Textauszug:

* * * *

Variantenstudium

Leistungen verkehrsteiner
  • Ortsbegehung
  • Erarbeitung Varianten
  • Bewertung Varianten
  • Bericht

Ausgangslage
Für die Gemeinde Hofstetten-Flüh ist das Nussbaumareal Nord das Einfahrtstor von Flüh und hat eine wichtige Bedeutung. An diesem Ort soll eine Überbauung entstehen, welche sich optimal in diesen Raum einbettet und zur Belebung des Ortes beiträgt.

Im Strassenbauprogramm des Kantons Solothurn ist die Sanierung der Hauptstrasse in Bättwil, sowie die Sanierung der Talstrasse Flüh in Hofstetten-Flüh vorgesehen. Im Rahmen der Planungsarbeiten für die Strassensanierungen wurde für den Knoten “Zollhaus” die Frage nach der geeigneten Knotenform aufgeworfen. Bei der heutigen Form bestehen verschiedene Defizite (Sichtweiten, Ortsbild, Befahrbarkeit). Zusätzlich kommt hinzu, dass in Flüh im Bereich des neu geplanten Areals ein erheblicher Parkplatzmangel herscht.

Auftrag
Da sowohl das neu geplante Areal Nussbaum, der Knoten “Zollhaus” und die Parkplatzproblematik in einem engen räumlichen Zusammenhang stehen und Interessenkonflikte drohen, wurde die verkehrsteiner AG beauftragt, ein Variantenstudium für den Knoten Zollhaus durchzuführen und die entsprechenden Folgen darzulegen.

Vorgehen
Zusammen mit der Möri & Partner AG wurden 9 Varianten des Knotens “Zollhaus” inklusive der Gestaltung der näheren Umgebung entwickelt und auf betriebliche und städtebauliche Vor- und Nachteile untersucht und bewertet. An mehreren Begleitgruppensitzungen mit Vertretern des Kantons und der beiden Gemeinden Hofstetten-Flüh und Bättwil wurde die Bestvariante ausgewählt. Der gesamte Prozess wurde in einem Bericht zusammengefasst und dokumentiert.

* * * *

Ihre Aufgabe: Schreiben Sie bitte aus dem Textauszug die Stelle von „Im Strassenbauprogramm des“ bis „entsprechenden Folgen darzulegen.“ wortgetreu ab. Stützen Sie sich ausschließlich auf den Textauszug.

* * * *

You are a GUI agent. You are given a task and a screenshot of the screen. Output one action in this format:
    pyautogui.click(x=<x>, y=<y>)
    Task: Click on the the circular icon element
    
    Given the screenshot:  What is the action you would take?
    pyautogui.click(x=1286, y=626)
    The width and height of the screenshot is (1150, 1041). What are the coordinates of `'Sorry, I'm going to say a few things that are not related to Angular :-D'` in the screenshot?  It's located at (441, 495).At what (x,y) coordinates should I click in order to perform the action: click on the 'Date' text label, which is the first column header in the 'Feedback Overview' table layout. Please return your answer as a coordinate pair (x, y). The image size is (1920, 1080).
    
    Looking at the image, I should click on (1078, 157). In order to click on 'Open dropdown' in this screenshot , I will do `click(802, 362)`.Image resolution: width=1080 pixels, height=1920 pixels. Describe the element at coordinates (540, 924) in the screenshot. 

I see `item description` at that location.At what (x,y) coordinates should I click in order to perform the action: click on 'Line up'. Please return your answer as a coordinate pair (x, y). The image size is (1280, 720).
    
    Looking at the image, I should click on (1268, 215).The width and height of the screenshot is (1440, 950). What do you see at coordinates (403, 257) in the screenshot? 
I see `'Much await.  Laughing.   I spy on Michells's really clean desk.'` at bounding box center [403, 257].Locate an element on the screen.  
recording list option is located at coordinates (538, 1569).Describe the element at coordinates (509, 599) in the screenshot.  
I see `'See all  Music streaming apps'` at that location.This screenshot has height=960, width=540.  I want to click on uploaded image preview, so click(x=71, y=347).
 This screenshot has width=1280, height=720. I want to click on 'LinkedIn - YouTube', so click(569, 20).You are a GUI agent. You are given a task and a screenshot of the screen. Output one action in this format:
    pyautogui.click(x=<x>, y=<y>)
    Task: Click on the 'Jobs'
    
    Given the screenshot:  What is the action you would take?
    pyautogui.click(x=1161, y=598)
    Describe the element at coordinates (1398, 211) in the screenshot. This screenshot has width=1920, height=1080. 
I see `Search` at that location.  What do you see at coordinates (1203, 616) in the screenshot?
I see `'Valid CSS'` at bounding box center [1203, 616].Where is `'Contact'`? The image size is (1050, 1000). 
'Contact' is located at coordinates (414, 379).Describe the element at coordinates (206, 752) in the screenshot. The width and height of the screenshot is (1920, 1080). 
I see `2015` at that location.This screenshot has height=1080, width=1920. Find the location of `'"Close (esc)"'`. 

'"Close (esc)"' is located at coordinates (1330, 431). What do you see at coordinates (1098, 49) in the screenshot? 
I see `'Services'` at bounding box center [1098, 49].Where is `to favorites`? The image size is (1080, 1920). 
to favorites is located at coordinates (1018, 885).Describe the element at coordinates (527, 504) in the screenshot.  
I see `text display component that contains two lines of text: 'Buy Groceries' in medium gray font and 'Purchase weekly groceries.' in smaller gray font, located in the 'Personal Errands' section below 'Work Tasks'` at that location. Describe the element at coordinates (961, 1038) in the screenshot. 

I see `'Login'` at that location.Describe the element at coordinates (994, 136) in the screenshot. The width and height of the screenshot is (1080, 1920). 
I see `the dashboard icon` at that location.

* * * *

Ergebnis:
Im Strassenbauprogramm des Kantons Solothurn ist die Sanierung der Hauptstrasse in Bättwil, sowie die Sanierung der Talstrasse Flüh in Hofstetten-Flüh vorgesehen. Im Rahmen der Planungsarbeiten für die Strassensanierungen wurde für den Knoten “Zollhaus” die Frage nach der geeigneten Knotenform aufgeworfen. Bei der heutigen Form bestehen verschiedene Defizite (Sichtweiten, Ortsbild, Befahrbarkeit). Zusätzlich kommt hinzu, dass in Flüh im Bereich des neu geplanten Areals ein erheblicher Parkplatzmangel herscht.

Auftrag
Da sowohl das neu geplante Areal Nussbaum, der Knoten “Zollhaus” und die Parkplatzproblematik in einem engen räumlichen Zusammenhang stehen und Interessenkonflikte drohen, wurde die verkehrsteiner AG beauftragt, ein Variantenstudium für den Knoten Zollhaus durchzuführen und die entsprechenden Folgen darzulegen.